**Study text**

BRUSSELS (BELGIUM) – In a bid to alleviate concerts from global partners about the EU’s willingness to allow COVID-19 vaccines to leave its territory, the European Commission has approved all requests for the export of vaccines, including to Britain, the United States, China and Japan.
The move comes despite the 27-nation bloc having faced supply disruptions in vaccine deliveries.
The EU granted in total 37 authorisations for vaccine exports to 21 countries between Jan. 30 and Feb. 10, a spokeswoman said. The bloc had exported millions of vaccines to several countries including Britain, Israel, China and Canada before the monitoring scheme was set up, according to customs data cited in an EU internal document.
A second EU official said exports since the end of January concerned only vaccines produced by Pfizer Inc with BioNTech and Moderna Inc.
Nations that received COVID-19 vaccines produced in the EU since Jan. 30 are: Australia, Bahrain, Canada, Chile, China, Colombia, Costa Rica, Ecuador, Japan, Kuwait, Malaysia, Mexico, New Zealand, Oman, Panama, Qatar, Saudi Arabia, Singapore, the United Arab Emirates, the United Kingdom and the United States.
The bloc’s decision to register vaccine exports had caused a global outcry. It came after AstraZeneca Plc announced large delivery cuts to the EU, and had told EU officials it could not ship doses from factories in Britain because of obligations it had under a contract with the British government, EU officials said.
London has said it has no export ban in place for COVID-19 vaccines, but has repeatedly declined to comment on whether the contract it has with AstraZeneca prevents shipment of doses to the EU.

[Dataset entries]
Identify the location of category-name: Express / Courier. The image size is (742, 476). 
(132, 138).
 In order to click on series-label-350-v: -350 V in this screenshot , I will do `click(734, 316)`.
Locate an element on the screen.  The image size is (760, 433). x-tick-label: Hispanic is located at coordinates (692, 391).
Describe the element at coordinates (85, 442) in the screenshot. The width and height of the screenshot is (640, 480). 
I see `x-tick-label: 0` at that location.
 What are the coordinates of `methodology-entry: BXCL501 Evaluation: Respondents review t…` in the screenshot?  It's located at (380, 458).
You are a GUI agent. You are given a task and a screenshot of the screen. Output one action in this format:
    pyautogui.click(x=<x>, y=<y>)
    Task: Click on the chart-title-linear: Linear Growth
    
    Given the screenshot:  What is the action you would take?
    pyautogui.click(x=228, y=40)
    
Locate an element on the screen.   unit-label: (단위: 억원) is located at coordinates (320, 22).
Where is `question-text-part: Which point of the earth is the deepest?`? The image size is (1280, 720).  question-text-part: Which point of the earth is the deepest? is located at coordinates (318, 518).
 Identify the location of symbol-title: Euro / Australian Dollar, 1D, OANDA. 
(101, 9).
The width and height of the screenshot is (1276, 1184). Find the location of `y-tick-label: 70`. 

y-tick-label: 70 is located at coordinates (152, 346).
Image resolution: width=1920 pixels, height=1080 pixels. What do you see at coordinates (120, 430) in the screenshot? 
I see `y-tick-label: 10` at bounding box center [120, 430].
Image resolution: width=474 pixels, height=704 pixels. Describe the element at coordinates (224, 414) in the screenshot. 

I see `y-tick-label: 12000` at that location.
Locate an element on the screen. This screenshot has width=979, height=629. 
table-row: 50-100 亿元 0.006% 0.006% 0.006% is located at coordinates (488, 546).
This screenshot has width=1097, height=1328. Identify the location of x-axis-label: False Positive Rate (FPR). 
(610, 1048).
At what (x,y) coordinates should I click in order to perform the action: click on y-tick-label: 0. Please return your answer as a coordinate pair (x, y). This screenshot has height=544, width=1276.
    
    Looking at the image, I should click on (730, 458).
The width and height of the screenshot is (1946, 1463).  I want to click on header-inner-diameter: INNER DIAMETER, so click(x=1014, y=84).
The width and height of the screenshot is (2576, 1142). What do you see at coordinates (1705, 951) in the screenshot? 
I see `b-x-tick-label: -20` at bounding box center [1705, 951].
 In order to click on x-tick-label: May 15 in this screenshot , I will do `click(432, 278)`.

**Questions**
**A)** Summarize the article on EU vaccine exports in two sentences.
**B)** Print the article on EU vaccine exports, everything from "London has said" down to "doses to the EU.".

**Answers for this exercise**
**A)** The European Commission approved all requests to export COVID-19 vaccines, granting 37 authorizations to 21 countries between Jan. 30 and Feb. 10, even though the bloc had faced supply disruptions. The EU's decision to register vaccine exports, which followed AstraZeneca's announcement of large delivery cuts, had caused a global outcry, and London says it has no export ban but has declined to comment on whether its AstraZeneca contract prevents shipments to the EU.

**B)**
London has said it has no export ban in place for COVID-19 vaccines, but has repeatedly declined to comment on whether the contract it has with AstraZeneca prevents shipment of doses to the EU.